» **Source extract**
+--

— Direct-to-Consumer is the establishment of more transparent, quick and more concise supply channels that cut out the middlemen and provide a more robust customer experience.
Supply chains are a seemingly never-ending conveyer belt of transactions. Factories, pallets, warehouses, shop floors result in a labyrinth of labor (and that’s not even including the fleets of vehicles which transport goods from A to B). As they have grown and evolved, they have become encumbered by a process full of middlemen.
Direct-to-Consumer (DTC) can then be viewed as just another symptom plaguing the ailing middlemen – a phenomenon we are witnessing across all industries. Today, overly-populated and complex supply chains are eating into manufacturer’s revenues, and with revenue growth forever being a challenge, more and more manufacturers are experimenting with DTC channels.
What else has caused this shift? As with most change today, the digital transformation of markets has a huge role, as channels and communication has become ever more streamlined. This, in conjunction with the boom in e-commerce means that brands can now better set up their own online stores easier, or even work with bespoke delivery partners if they do not have their own fleet to hand.
Leading brands then are now increasingly embracing DTC sales, this not only provides full control over their own supply chain, but also in turn gives them full control of the brand experience in its entirety. DTC is not unique to B2C however, and B2B businesses are also capitalising on this trend.
And the trend is set to continue, as over time more and more shareholders in business will become more comfortable with this model. Customers too, as they begin to see the that DTC often leads to the best brand experience. In 2015, one third of customers bought direct.
Last summer, Nike, the world’s leading sports brand, launched their Consumer Direct Offensive, a self-described “faster pipeline to serve consumers personally, at scale”. This effort, centred on 12 key cities across 10 key countries, is expected to represent 80+% of growth through 2020. The footwear In fact, the sports giant announced that their DTC revenue amounted to approximately 9.08 billion U.S. dollars last year.
Similar to DTC is Direct-to-Store Delivery (DSD). DSD, whilst not exactly DTC, is also on the rise, and consists of manufacturer warehouse’s shipping to retail stores directly, resulting in a closed loop, multi-stop, supply network. This enables retailers to be more responsive to customer needs and store stock levels, leading to a more intuitive customer experience, better cost margins and better ownership of a simpler supply network.

+--

» **Work instruction**
Revise the stretch from "Direct-to-Consumer (DTC) can" through "fleet to hand." in the passage on direct-to-consumer supply chains, putting "digitization" in place of "digital transformation". Rely only on the passage about direct-to-consumer supply chains.

Stored records
+--

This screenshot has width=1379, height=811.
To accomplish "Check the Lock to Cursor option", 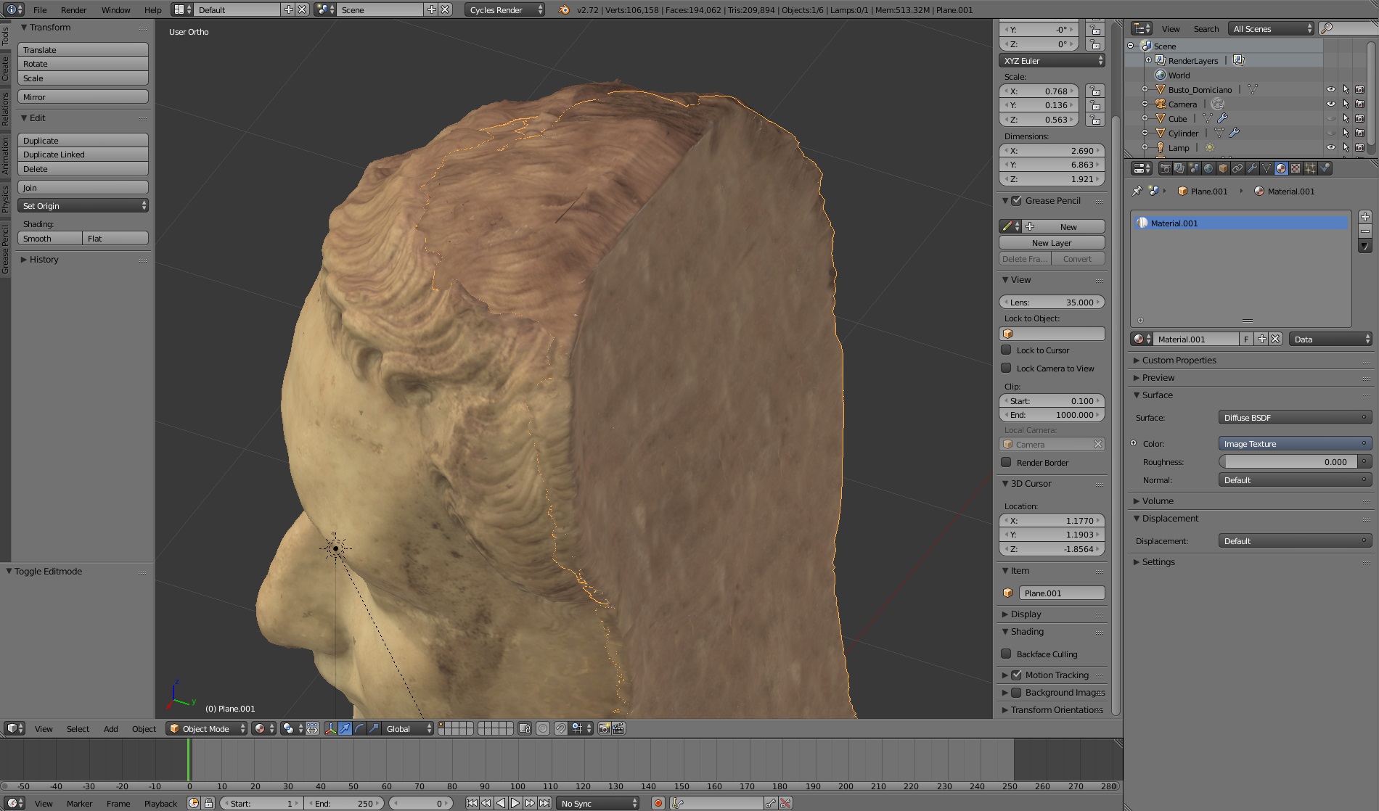I will [1006, 350].
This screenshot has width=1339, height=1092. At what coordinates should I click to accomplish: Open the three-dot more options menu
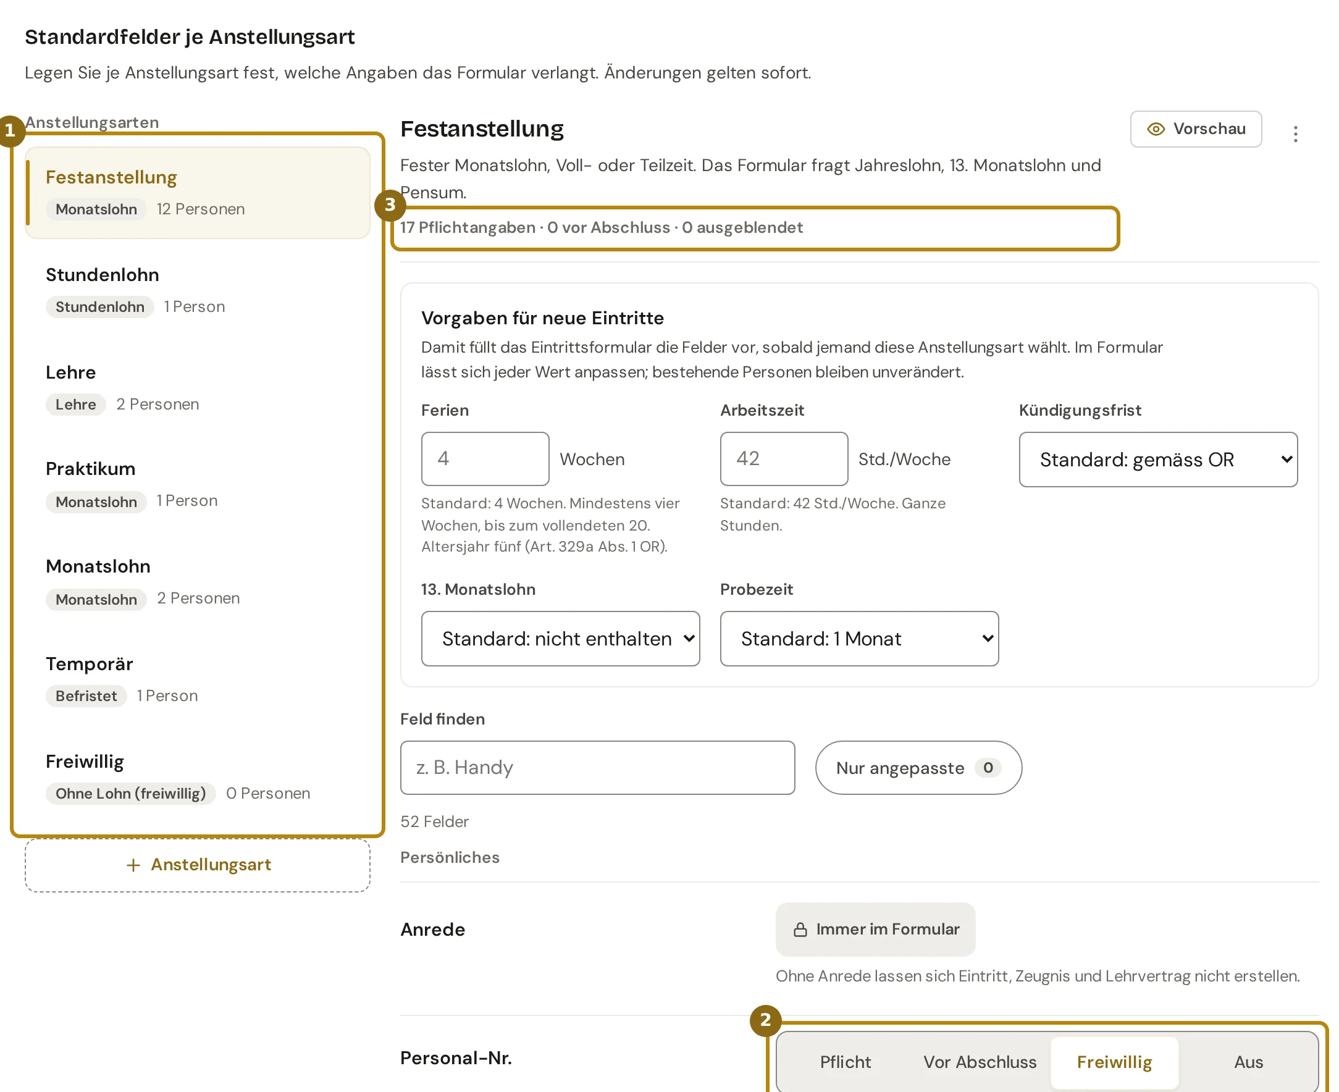tap(1295, 133)
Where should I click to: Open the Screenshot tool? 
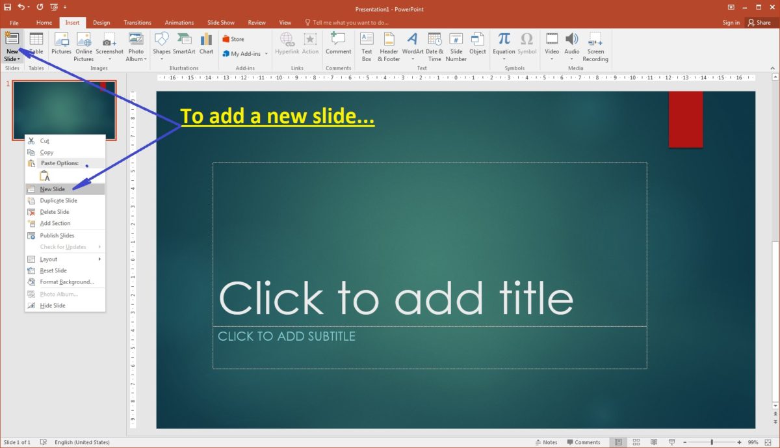[109, 44]
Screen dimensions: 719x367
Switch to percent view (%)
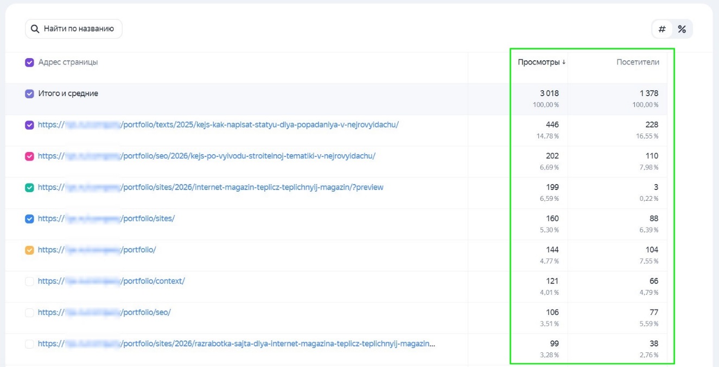click(682, 29)
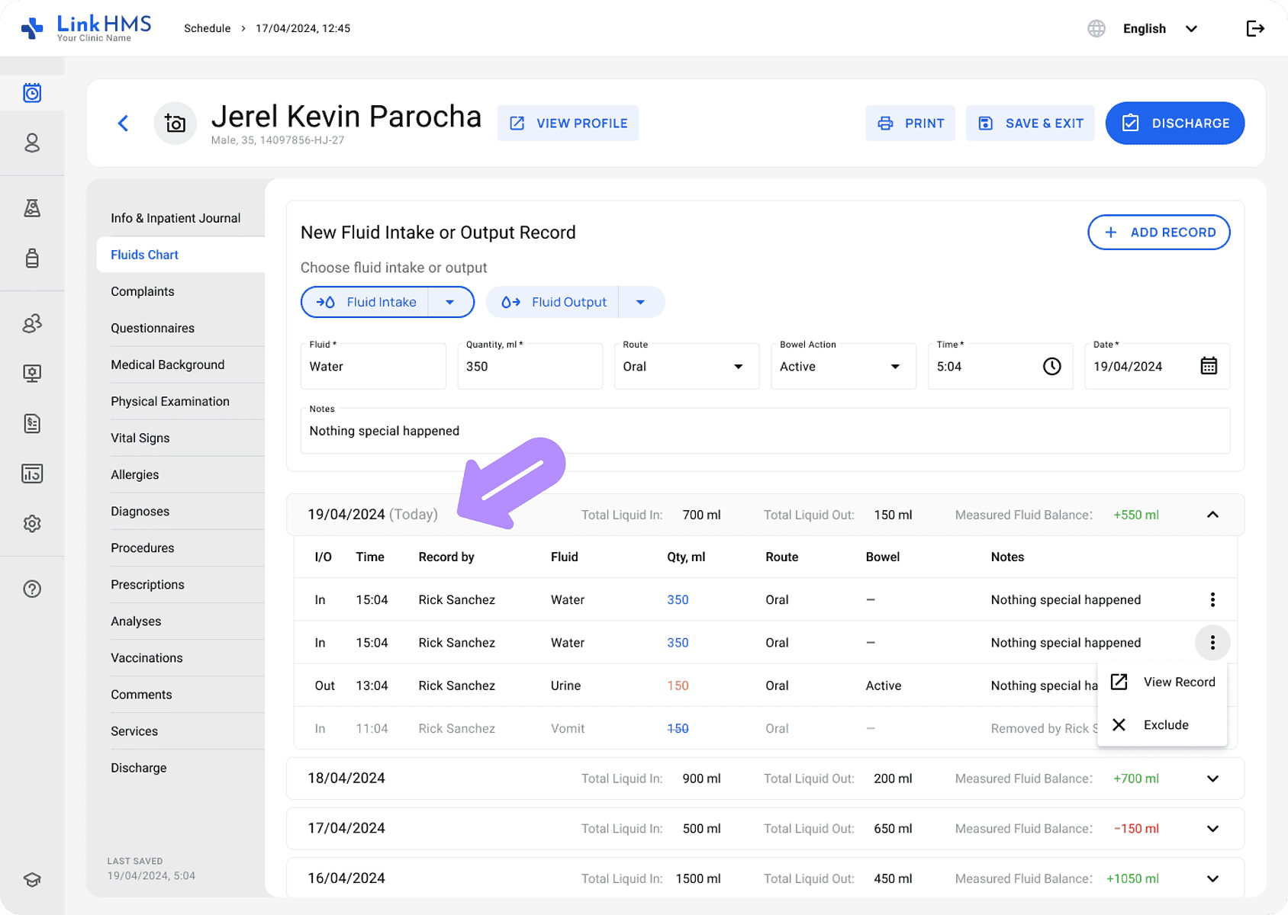The height and width of the screenshot is (915, 1288).
Task: Open three-dot menu for first Water record
Action: (1212, 600)
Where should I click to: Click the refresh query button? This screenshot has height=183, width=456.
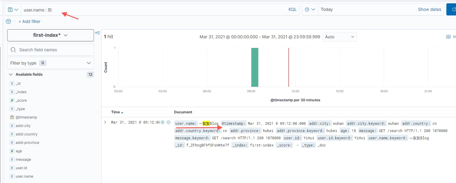point(451,10)
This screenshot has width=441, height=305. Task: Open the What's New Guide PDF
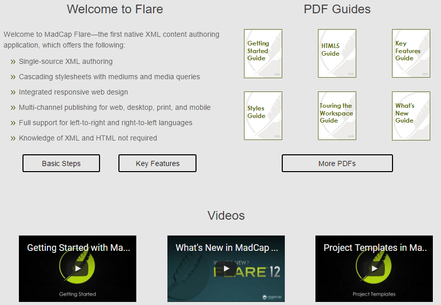pyautogui.click(x=411, y=116)
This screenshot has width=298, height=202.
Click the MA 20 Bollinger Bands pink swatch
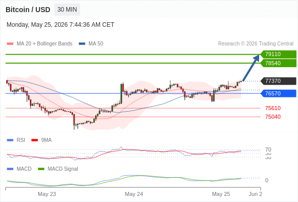point(10,44)
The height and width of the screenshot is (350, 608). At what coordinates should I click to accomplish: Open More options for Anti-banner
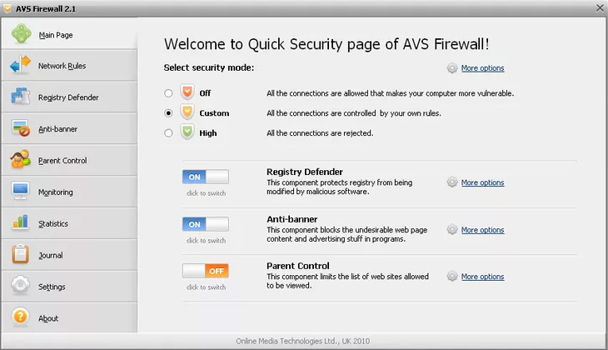(x=482, y=230)
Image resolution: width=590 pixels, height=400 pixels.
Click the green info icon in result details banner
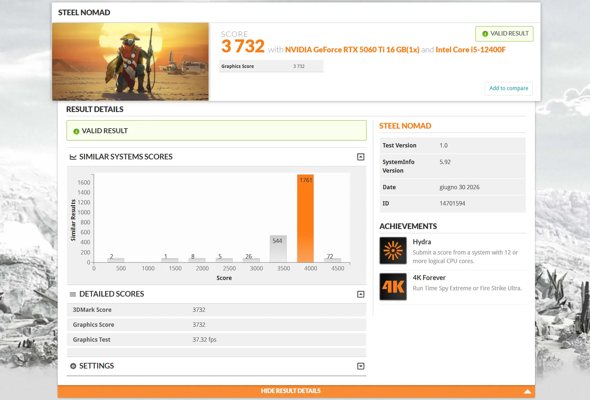click(x=76, y=131)
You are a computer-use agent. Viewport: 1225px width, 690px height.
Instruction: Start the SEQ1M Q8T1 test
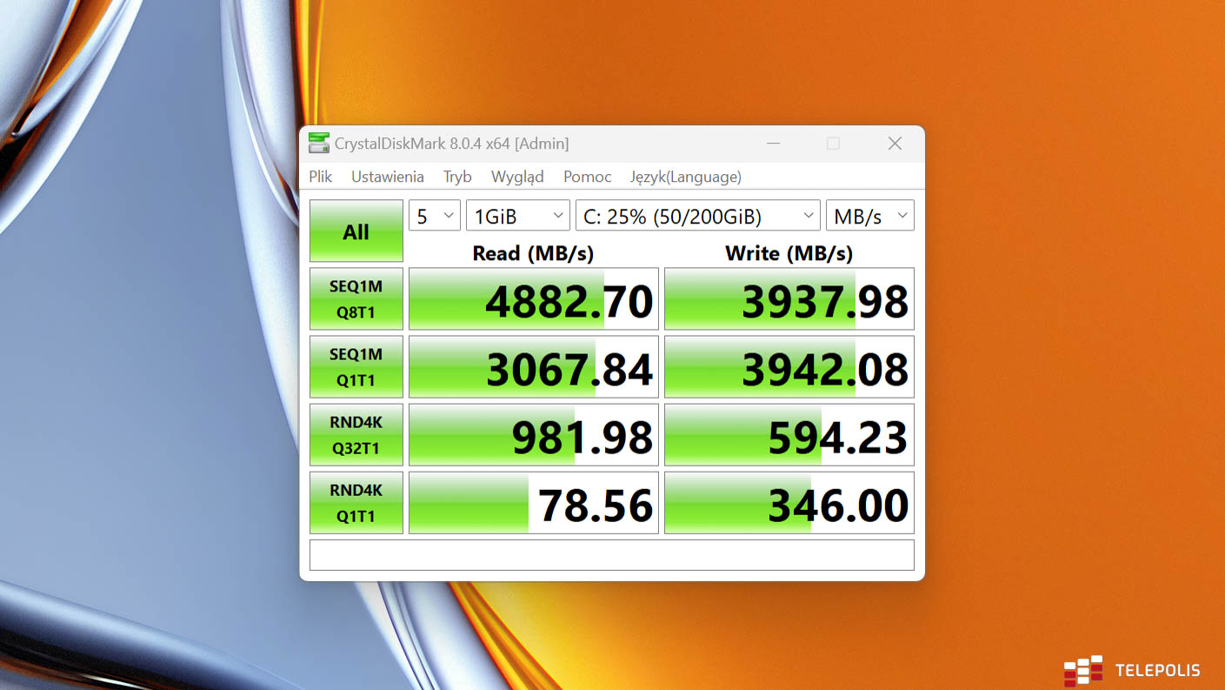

+--

» **Task result**
Direct-to-Consumer (DTC) can then be viewed as just another symptom plaguing the ailing middlemen – a phenomenon we are witnessing across all industries. Today, overly-populated and complex supply chains are eating into manufacturer’s revenues, and with revenue growth forever being a challenge, more and more manufacturers are experimenting with DTC channels.
What else has caused this shift? As with most change today, the digitization of markets has a huge role, as channels and communication has become ever more streamlined. This, in conjunction with the boom in e-commerce means that brands can now better set up their own online stores easier, or even work with bespoke delivery partners if they do not have their own fleet to hand.